However, it is understood that under the new scheme persons in long-term care will be required to pay a percentage of the costs themselves. One option will be to enter into an arrangement under which part of the bill will be met from the estate of the resident after their death.

The new package, to be unveiled by the Minister for Health Mary Harney, will also involve the establishment of enhanced rates for State subventions for nursing home care.

An additional €85 million has been allocated in the year ahead to finance the new enhanced subvention package.

For the first time there will also be a national means test for eligibility for nursing home subvention payments. Up to now, different criteria for qualification for subvention applied in different parts of the country.

At present the Government funds 90 per cent of the cost of care in public nursing homes, with individuals asked for 80 per cent of their old-age pension. However, sometimes those in private nursing homes have to fund their care entirely from their own resources, unless they get a subvention.

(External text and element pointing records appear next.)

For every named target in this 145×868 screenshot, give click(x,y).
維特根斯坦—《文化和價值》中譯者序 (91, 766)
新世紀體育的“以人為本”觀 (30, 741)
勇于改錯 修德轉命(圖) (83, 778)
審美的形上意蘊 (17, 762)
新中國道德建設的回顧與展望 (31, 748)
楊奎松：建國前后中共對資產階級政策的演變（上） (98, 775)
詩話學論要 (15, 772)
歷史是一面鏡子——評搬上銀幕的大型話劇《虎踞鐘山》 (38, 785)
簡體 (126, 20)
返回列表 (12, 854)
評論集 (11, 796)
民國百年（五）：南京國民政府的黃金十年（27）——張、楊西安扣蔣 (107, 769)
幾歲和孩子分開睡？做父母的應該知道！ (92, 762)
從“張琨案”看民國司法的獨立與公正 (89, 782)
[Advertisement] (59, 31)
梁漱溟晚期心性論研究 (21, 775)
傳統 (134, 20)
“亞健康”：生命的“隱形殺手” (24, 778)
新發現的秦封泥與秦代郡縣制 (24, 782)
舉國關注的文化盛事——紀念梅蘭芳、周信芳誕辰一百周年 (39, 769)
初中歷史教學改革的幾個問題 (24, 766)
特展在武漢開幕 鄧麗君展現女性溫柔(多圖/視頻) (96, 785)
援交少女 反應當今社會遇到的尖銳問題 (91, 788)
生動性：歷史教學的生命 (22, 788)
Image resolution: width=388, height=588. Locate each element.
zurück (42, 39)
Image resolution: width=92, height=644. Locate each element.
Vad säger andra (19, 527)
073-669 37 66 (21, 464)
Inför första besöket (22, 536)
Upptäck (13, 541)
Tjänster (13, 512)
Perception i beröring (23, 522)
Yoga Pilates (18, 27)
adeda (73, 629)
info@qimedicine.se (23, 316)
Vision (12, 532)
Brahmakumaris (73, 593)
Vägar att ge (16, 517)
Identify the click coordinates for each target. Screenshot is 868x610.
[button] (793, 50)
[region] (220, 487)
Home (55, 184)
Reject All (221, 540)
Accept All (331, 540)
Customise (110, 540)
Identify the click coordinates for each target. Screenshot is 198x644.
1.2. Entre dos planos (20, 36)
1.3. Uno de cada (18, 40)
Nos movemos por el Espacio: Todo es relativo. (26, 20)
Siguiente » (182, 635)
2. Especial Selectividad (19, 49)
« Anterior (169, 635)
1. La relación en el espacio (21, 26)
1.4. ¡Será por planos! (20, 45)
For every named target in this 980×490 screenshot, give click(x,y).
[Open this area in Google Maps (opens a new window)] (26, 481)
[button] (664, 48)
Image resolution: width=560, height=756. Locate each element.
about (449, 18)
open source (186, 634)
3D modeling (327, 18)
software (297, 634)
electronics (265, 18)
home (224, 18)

These bills can run to several hundred euro per week and some older people have had to sell their houses to fund their care.

Ms Harney is also expected to announce on Monday that there will be new national standards for nursing homes. These new standards will apply to all homes, whether in the public or private sectors.

Standards in public nursing homes will be inspected for the first time. The moves are aimed at removing distinctions between nursing homes operated by the State and those run by the private sector.

Ms Harney is expected to argue that the changes will not impact negatively on anyone currently in a nursing home.

She is expected to say that the Government plan will bring greater clarity, equity and fairness to the system.

An internal Government report earlier this year suggested that older people availing of long-term care should have to make a significant contribution towards the cost.

With the number of people aged over 65 set to double between now and 2036, it warned of a huge increasing burden on the State.

The inter-departmental report forecast that total spending, both public and private, on residential care for those aged 65 and over will increase from €900 million this year to €6.8 billion in 2051.

This report suggested that the State could ask people to pay about 80 per cent of the cost of their care.